= Directive =
Repeat each of the following lines word for word, from the first to the last.

= Given entries =
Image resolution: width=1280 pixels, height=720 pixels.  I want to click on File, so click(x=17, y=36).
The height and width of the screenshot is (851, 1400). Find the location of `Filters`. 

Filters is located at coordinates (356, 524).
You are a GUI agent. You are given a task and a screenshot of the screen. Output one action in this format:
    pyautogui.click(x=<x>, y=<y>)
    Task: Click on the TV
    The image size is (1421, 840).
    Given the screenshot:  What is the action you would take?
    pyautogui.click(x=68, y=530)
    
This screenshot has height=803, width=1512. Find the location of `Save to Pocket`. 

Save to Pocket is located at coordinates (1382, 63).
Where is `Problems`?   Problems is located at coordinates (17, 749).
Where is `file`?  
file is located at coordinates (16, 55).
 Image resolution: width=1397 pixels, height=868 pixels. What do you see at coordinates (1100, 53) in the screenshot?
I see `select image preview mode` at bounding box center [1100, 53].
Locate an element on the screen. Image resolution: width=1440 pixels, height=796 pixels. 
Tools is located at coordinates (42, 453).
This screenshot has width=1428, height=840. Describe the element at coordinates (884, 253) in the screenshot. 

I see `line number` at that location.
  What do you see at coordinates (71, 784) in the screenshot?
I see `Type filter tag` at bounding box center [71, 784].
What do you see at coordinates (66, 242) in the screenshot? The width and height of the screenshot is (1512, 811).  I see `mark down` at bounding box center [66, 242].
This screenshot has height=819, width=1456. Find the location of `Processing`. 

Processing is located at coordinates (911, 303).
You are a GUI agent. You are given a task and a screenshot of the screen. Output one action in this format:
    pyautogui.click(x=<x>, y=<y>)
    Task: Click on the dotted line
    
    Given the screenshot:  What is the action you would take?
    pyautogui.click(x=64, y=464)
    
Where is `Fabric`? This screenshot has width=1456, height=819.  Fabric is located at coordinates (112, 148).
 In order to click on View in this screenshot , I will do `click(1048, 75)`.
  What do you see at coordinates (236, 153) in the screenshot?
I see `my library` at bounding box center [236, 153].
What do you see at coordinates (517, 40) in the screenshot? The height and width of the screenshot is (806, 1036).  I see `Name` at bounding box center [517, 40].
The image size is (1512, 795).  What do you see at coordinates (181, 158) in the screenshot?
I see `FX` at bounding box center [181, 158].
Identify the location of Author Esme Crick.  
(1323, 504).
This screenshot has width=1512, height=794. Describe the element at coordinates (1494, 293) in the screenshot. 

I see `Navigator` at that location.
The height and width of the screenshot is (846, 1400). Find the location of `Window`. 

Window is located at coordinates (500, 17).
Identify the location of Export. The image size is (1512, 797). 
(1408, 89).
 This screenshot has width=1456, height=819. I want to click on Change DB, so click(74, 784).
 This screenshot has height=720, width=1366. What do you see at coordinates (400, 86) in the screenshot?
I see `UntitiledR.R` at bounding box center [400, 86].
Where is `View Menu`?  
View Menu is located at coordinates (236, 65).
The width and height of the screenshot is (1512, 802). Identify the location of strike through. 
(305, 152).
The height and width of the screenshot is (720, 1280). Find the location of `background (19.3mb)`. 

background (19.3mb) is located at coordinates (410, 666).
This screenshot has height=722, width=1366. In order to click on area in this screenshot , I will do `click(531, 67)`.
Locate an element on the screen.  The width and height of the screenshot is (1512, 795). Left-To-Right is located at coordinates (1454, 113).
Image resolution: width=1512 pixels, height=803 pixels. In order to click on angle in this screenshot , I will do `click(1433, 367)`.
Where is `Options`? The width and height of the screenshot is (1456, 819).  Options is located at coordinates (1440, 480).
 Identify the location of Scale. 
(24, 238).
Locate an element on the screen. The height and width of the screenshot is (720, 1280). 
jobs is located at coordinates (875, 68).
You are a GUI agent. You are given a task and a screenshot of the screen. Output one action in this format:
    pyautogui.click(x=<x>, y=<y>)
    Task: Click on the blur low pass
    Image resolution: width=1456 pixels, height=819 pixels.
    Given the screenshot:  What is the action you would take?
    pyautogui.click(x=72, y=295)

= Solution to the exercise =
Image resolution: width=1280 pixels, height=720 pixels.  I want to click on File, so click(x=17, y=36).
The height and width of the screenshot is (851, 1400). Find the location of `Filters`. 

Filters is located at coordinates (356, 524).
You are a GUI agent. You are given a task and a screenshot of the screen. Output one action in this format:
    pyautogui.click(x=<x>, y=<y>)
    Task: Click on the TV
    The image size is (1421, 840).
    Given the screenshot:  What is the action you would take?
    pyautogui.click(x=68, y=530)
    
This screenshot has height=803, width=1512. Find the location of `Save to Pocket`. 

Save to Pocket is located at coordinates (1382, 63).
Where is `Problems`?   Problems is located at coordinates (17, 749).
Where is `file`?  
file is located at coordinates (16, 55).
 Image resolution: width=1397 pixels, height=868 pixels. What do you see at coordinates (1100, 53) in the screenshot?
I see `select image preview mode` at bounding box center [1100, 53].
Locate an element on the screen. Image resolution: width=1440 pixels, height=796 pixels. 
Tools is located at coordinates (42, 453).
This screenshot has width=1428, height=840. Describe the element at coordinates (884, 253) in the screenshot. 

I see `line number` at that location.
  What do you see at coordinates (71, 784) in the screenshot?
I see `Type filter tag` at bounding box center [71, 784].
What do you see at coordinates (66, 242) in the screenshot? The width and height of the screenshot is (1512, 811).  I see `mark down` at bounding box center [66, 242].
This screenshot has height=819, width=1456. Find the location of `Processing`. 

Processing is located at coordinates (911, 303).
You are a GUI agent. You are given a task and a screenshot of the screen. Output one action in this format:
    pyautogui.click(x=<x>, y=<y>)
    Task: Click on the dotted line
    
    Given the screenshot:  What is the action you would take?
    pyautogui.click(x=64, y=464)
    
Where is `Fabric`? This screenshot has width=1456, height=819.  Fabric is located at coordinates (112, 148).
 In order to click on View in this screenshot , I will do `click(1048, 75)`.
  What do you see at coordinates (236, 153) in the screenshot?
I see `my library` at bounding box center [236, 153].
What do you see at coordinates (517, 40) in the screenshot? The height and width of the screenshot is (806, 1036).  I see `Name` at bounding box center [517, 40].
The image size is (1512, 795).  What do you see at coordinates (181, 158) in the screenshot?
I see `FX` at bounding box center [181, 158].
Identify the location of Author Esme Crick.  
(1323, 504).
This screenshot has width=1512, height=794. Describe the element at coordinates (1494, 293) in the screenshot. 

I see `Navigator` at that location.
The height and width of the screenshot is (846, 1400). Find the location of `Window`. 

Window is located at coordinates (500, 17).
Identify the location of Export. The image size is (1512, 797). 
(1408, 89).
 This screenshot has width=1456, height=819. I want to click on Change DB, so click(74, 784).
 This screenshot has height=720, width=1366. What do you see at coordinates (400, 86) in the screenshot?
I see `UntitiledR.R` at bounding box center [400, 86].
Where is `View Menu`?  
View Menu is located at coordinates (236, 65).
The width and height of the screenshot is (1512, 802). Identify the location of strike through. 
(305, 152).
The height and width of the screenshot is (720, 1280). Find the location of `background (19.3mb)`. 

background (19.3mb) is located at coordinates (410, 666).
This screenshot has height=722, width=1366. In order to click on area in this screenshot , I will do `click(531, 67)`.
Locate an element on the screen.  The width and height of the screenshot is (1512, 795). Left-To-Right is located at coordinates (1454, 113).
Image resolution: width=1512 pixels, height=803 pixels. In order to click on angle in this screenshot , I will do `click(1433, 367)`.
Where is `Options`? The width and height of the screenshot is (1456, 819).  Options is located at coordinates (1440, 480).
 Identify the location of Scale. 
(24, 238).
Locate an element on the screen. The height and width of the screenshot is (720, 1280). 
jobs is located at coordinates (875, 68).
You are a GUI agent. You are given a task and a screenshot of the screen. Output one action in this format:
    pyautogui.click(x=<x>, y=<y>)
    Task: Click on the blur low pass
    Image resolution: width=1456 pixels, height=819 pixels.
    Given the screenshot:  What is the action you would take?
    pyautogui.click(x=72, y=295)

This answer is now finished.